We first performed the within-cohort classification to extract shared and distinct FCs between ADHDchild and ADHDadult, and then the correlation between ADHD symptoms and the identified FC patterns were further calculated. Moreover, to investigate the stability/continuity in diagnosing of ADHD from childhood to adulthood, a cross-cohort prediction using the identified FCs in discovery cohort were performed. ADHD attention-deficit/hyperactivity disorder, HC healthy control.
Fig. 2The performance of our proposed model in child and adult datasets.
Five-fold/ten-fold cross-validation in (a)/(b) were used to validate FS_RIEL’s performance (accuracy, specificity, and sensitivity). Looping five/ten times, the averaged classifying accuracy, specificity, and sensitivity are regarded as the whole classification performance. The accuracy with FS_RIEL was significantly higher than those with the other four popular methods. The dimensionality of mean related feature space is also shown. FS_RIEL feature selection method based on relative importance and ensemble learning, Acc accuracy, Spe specificity, Sen sensitivity.
Fig. 3Functional connectivities in child and adult datasets.
The blue and pink lines illustrate FCs extracted via our proposed algorithm. The most discriminating FCs in child dataset was shown in a–d. The most discriminating FCs in adult dataset was shown in e–h. Lines with more width denote more frequency used in a new space, and pink lines were top three FCs in d and h. FCs functional connectivities, ADHD attention-deficit/hyperactivity disorder.
Fig. 4Intra- and inter-network connectivity of the most discriminating functional connectivities in child and adult datasets.
Shared FC patterns lie in intra-network within DMN and inter-network between DMN and vATN between child dataset (green in a) and adult dataset (green in c). On the other side, the inter-network FC between SMN and dATN was uniquely impaired in ADHDchild (purple in a); whereas the aberrant inter-network FC between DMN and LN was indicated more adult-specific ADHD dysfunction (orangered in c). Intra- and inter-network connectivity of the most discriminating FCs in child and adult datasets were shown in b and d, respectively. VN visual network, SMN somatomotor network, dATN dorsal attention network, vATN ventral attention network, LN limbic network, FPN frontoparietal network, DMN default mode network, FCs functional connectivities.
Fig. 5The correlation of inter-network functional connectivity and clinical symptoms.
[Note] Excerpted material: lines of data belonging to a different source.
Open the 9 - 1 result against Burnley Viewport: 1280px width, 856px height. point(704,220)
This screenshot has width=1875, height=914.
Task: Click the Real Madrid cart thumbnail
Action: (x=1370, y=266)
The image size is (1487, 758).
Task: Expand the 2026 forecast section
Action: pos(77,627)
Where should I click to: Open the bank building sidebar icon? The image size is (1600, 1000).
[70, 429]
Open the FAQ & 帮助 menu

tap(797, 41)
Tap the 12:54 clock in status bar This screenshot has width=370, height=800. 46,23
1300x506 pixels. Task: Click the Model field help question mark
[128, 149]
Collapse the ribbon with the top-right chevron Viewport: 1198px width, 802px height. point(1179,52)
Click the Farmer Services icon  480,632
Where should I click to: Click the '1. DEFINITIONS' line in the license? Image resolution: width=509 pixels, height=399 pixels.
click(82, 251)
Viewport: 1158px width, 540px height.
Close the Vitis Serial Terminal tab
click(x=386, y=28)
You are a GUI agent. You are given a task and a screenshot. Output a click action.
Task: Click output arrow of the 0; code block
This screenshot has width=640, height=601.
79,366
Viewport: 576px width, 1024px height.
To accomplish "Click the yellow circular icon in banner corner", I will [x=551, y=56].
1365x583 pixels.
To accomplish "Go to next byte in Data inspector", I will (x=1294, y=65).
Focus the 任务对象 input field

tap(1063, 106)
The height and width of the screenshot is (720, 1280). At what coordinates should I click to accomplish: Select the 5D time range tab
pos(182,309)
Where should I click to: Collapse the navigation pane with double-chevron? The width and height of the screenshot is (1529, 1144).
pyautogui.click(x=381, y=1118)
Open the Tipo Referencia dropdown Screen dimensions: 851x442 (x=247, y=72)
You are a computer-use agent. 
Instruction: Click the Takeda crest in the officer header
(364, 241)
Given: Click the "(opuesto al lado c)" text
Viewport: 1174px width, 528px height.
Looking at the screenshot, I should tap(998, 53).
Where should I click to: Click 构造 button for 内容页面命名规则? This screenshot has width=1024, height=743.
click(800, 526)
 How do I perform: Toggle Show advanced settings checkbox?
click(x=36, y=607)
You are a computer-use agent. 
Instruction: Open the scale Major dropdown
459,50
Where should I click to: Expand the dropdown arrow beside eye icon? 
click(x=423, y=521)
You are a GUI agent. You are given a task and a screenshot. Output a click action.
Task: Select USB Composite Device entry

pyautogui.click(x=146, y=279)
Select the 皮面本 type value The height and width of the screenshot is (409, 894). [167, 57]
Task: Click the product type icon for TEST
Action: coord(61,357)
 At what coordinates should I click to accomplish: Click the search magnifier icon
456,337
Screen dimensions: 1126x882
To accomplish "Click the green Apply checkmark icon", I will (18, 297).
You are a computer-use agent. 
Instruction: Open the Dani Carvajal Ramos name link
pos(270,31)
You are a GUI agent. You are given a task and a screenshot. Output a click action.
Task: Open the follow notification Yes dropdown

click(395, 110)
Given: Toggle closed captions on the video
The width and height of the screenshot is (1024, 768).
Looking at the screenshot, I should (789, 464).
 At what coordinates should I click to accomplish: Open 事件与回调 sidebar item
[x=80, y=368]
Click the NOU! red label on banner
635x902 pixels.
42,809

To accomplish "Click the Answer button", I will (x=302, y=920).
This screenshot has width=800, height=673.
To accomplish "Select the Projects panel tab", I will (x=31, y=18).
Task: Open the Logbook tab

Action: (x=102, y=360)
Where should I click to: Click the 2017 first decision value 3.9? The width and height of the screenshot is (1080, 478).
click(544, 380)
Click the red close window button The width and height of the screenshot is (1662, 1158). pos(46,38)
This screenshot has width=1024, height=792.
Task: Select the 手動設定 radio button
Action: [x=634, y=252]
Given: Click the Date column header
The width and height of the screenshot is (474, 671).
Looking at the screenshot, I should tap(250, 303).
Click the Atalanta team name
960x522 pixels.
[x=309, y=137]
Inter-network FC between DMN and vATN (a) was significantly correlated with total scores of ADHD symptoms in HCchild group (b). Inter-network FC between SMN and dATN (c) was positively associated with hyperactivity index scores in ADHDchild group (d). FC functional connectivity, ADHD attention-deficit/hyperactivity disorder, HC healthy control, DMN default mode network, SMN somatomotor network, dATN dorsal attention network, vATN ventral attention network.